>>22037727I've read it and I'm impressed. Ty anon for writing the story using this prompt, I'm so grateful.
Okay, before I say anything more I wanna clarify something: I'm not very hard to please. I haven't read much in my life, besides stuff that I had to for school, plus the books that I've read were in my native language and not in English. So even if I read greentext with elementary school vocabulary and it's written kinda creatively I will be satisfied. Now, let's continue:
I've always liked any type of media or literary work with this feeling. I've learned that this genre in fanfiction is called "fluff" when I first visited /wg/ not too long ago. It's the exact feeling that I was experiencing the whole time I was reading this story.
I can swear that you're brrat yourself writer, If not I kneel, you surely did great job with your research about Bae. From the expressions that the female main character was using, from the words she was speaking and the way she was behaving I was led to believe that it realy is Hakos Baelz herself and not some random female protag. You also followed the descrioption about the main male protag regarding his attutude about horror and since it is the same viewpoint that I have (that's why I described it that way) I was so immersed while reading the story. When I red the part where you were describing how they were procrastinating and at some point were watching Gura I chuckled a bit cause I actually really like Gura as well.
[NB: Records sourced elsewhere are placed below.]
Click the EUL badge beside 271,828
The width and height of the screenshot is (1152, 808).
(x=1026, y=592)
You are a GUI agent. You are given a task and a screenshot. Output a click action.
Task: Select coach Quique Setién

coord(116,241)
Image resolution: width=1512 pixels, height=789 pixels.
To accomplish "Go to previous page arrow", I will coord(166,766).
The idea of three different movies that are progressively scarier is also something that I thought was very clever. As the movies were getting scarier the characters were getting more and more scared till the little rat couldn't take it any more.
Bae remains silent in your lap, her grip remains tight like a vice.
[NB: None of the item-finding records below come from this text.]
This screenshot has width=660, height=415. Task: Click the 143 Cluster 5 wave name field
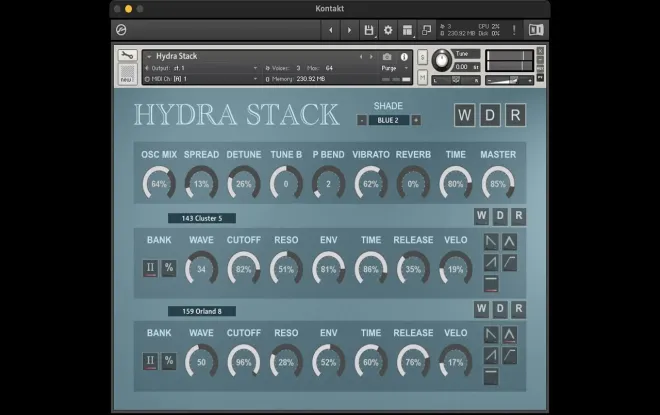pyautogui.click(x=202, y=218)
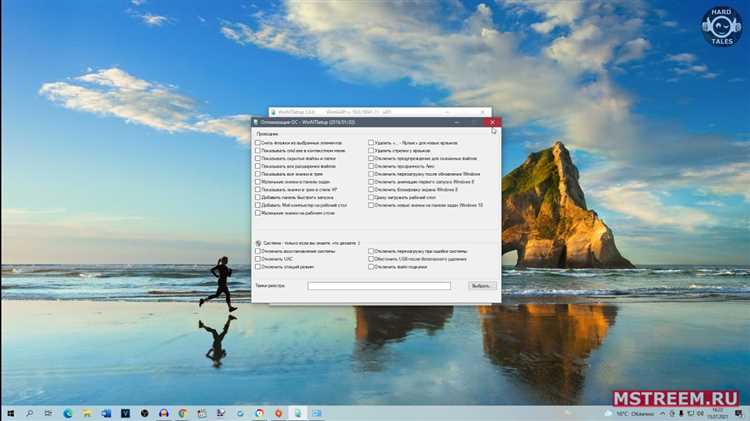
Task: Open the Windows Start menu
Action: (9, 412)
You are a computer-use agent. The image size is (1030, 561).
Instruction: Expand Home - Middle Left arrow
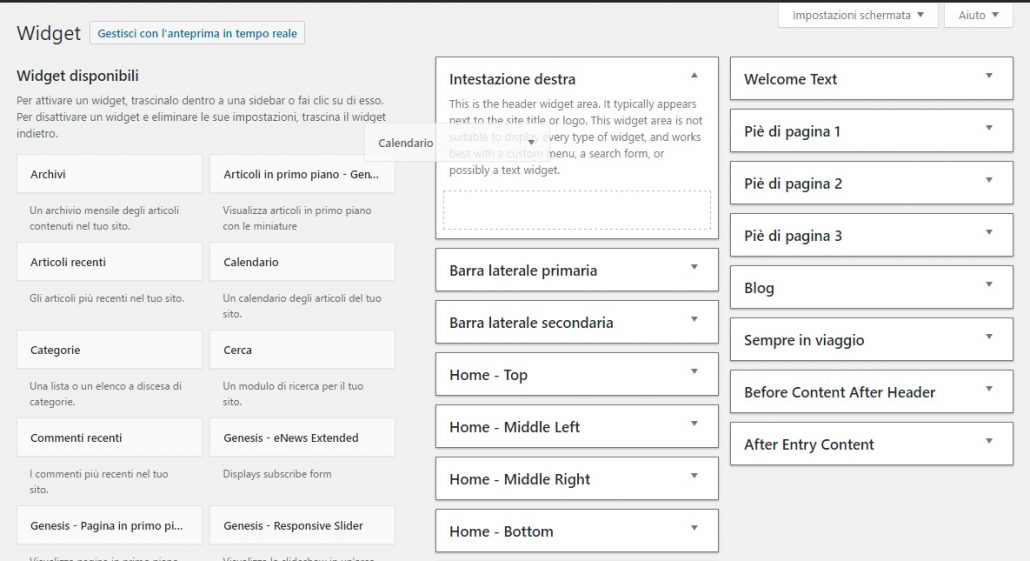point(694,424)
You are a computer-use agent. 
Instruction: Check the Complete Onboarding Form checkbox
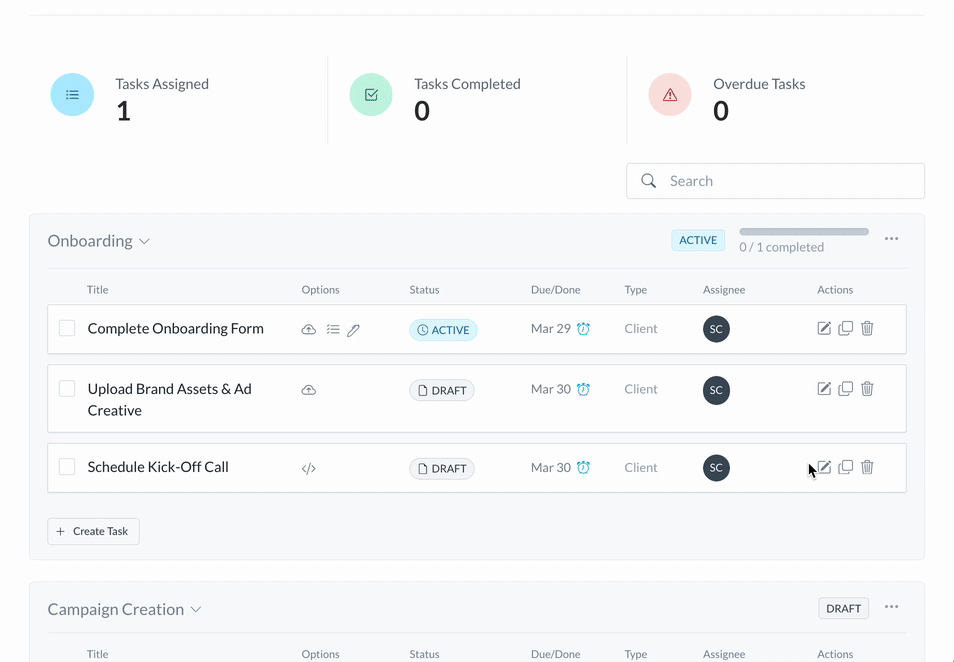(x=67, y=328)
“Bae?” you tentatively ask
A sniffle. Two wet and warm spots begin to develop on your shirt where Bae has hidden her face.
Oh shit.
Bae silently cries into your arms.This part... man. The urge to save her was overwhelming.
The whole "trying to sleep and not think about horror" segment was amaizing but the hallucination part in middle of it cought me off guard. I was legitimately scared something would happen to Bae and I wasn't mentally prepared for that. I thought to myself: "Wait a minute, there were not any tragedy or horror tags attached to this story." In the end it was all good and in retrospect, I find it kinda silly that I was so emersed into it.
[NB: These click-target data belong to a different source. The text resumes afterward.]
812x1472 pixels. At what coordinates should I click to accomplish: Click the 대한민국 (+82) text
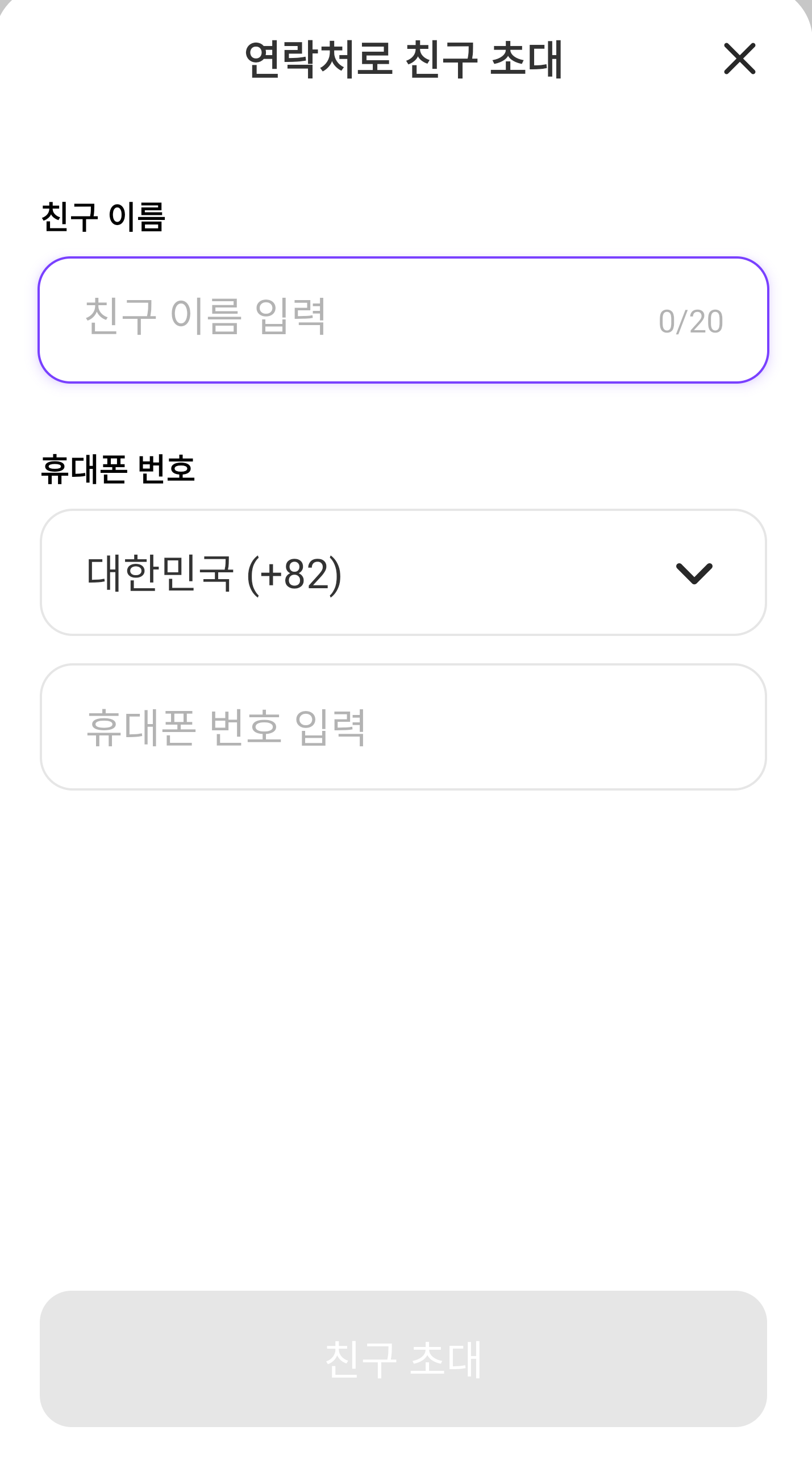tap(214, 573)
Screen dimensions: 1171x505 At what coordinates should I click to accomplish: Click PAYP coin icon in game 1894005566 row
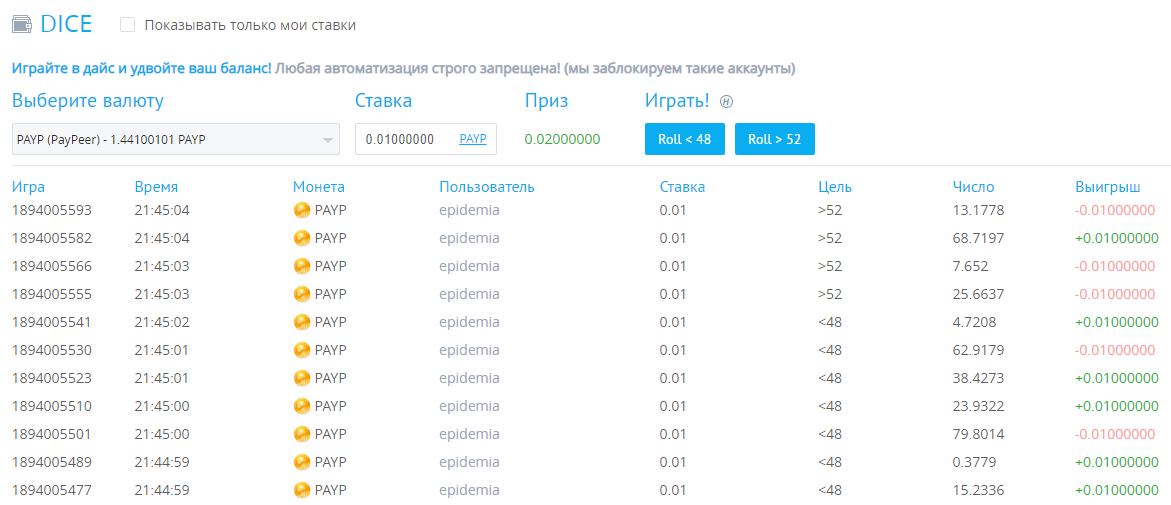click(302, 266)
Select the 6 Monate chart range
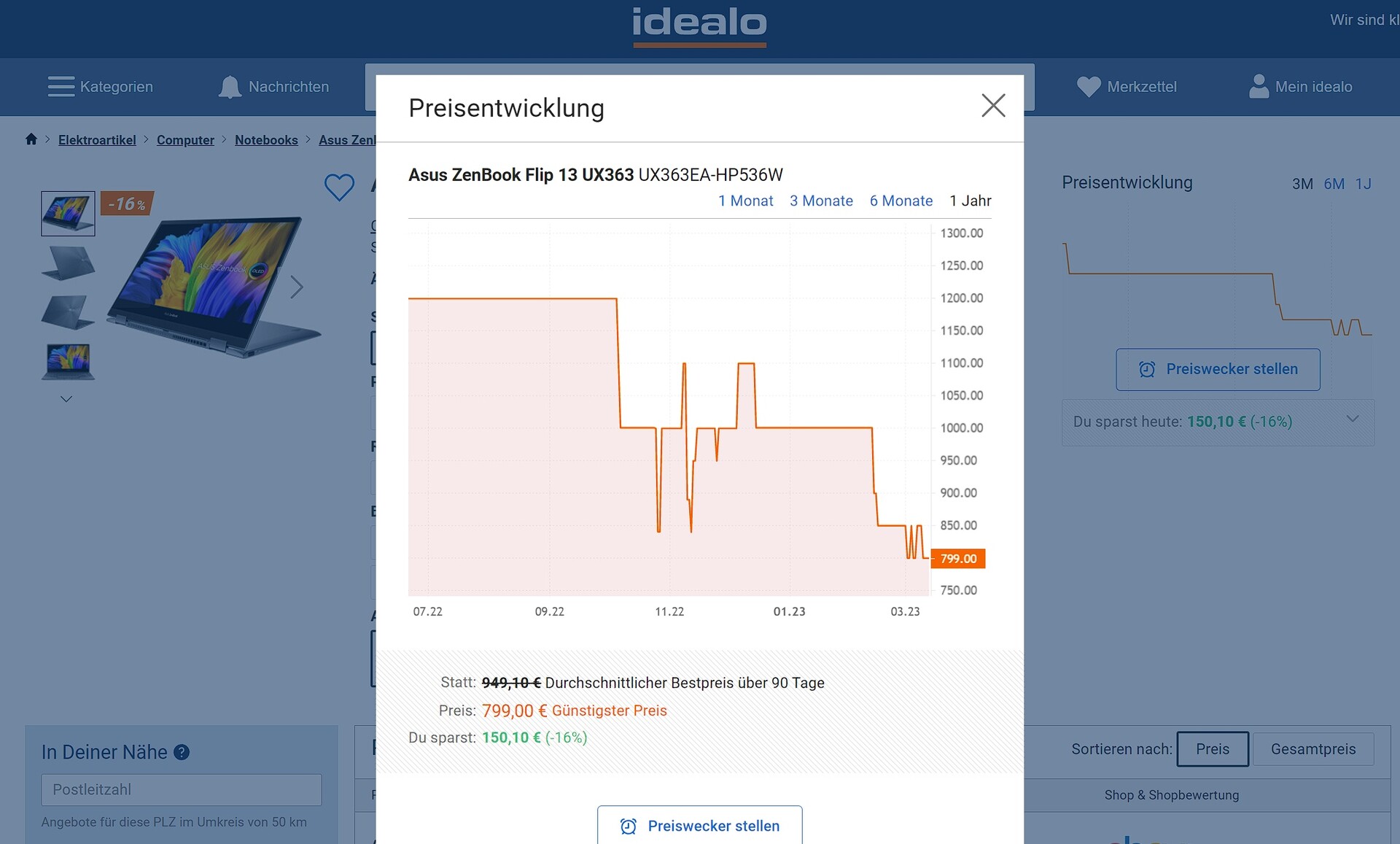This screenshot has width=1400, height=844. point(901,201)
And last, but not least, events that happened in the next morning (more like afternoon) were extremely heartwarming.
All in all, for me your story is incredible. I was afraid that I put too much details in my prompt, plus I later found out that some writers like to have vague prompt so it leaves more freedom for them. It seems like you found a way to work with all of my unrelated ideas and details and connect them masterfully. Even though you did all of the hard work, I am kinda proud that this story was born from my prompt. Once again: thank you, I really appreciate it <3.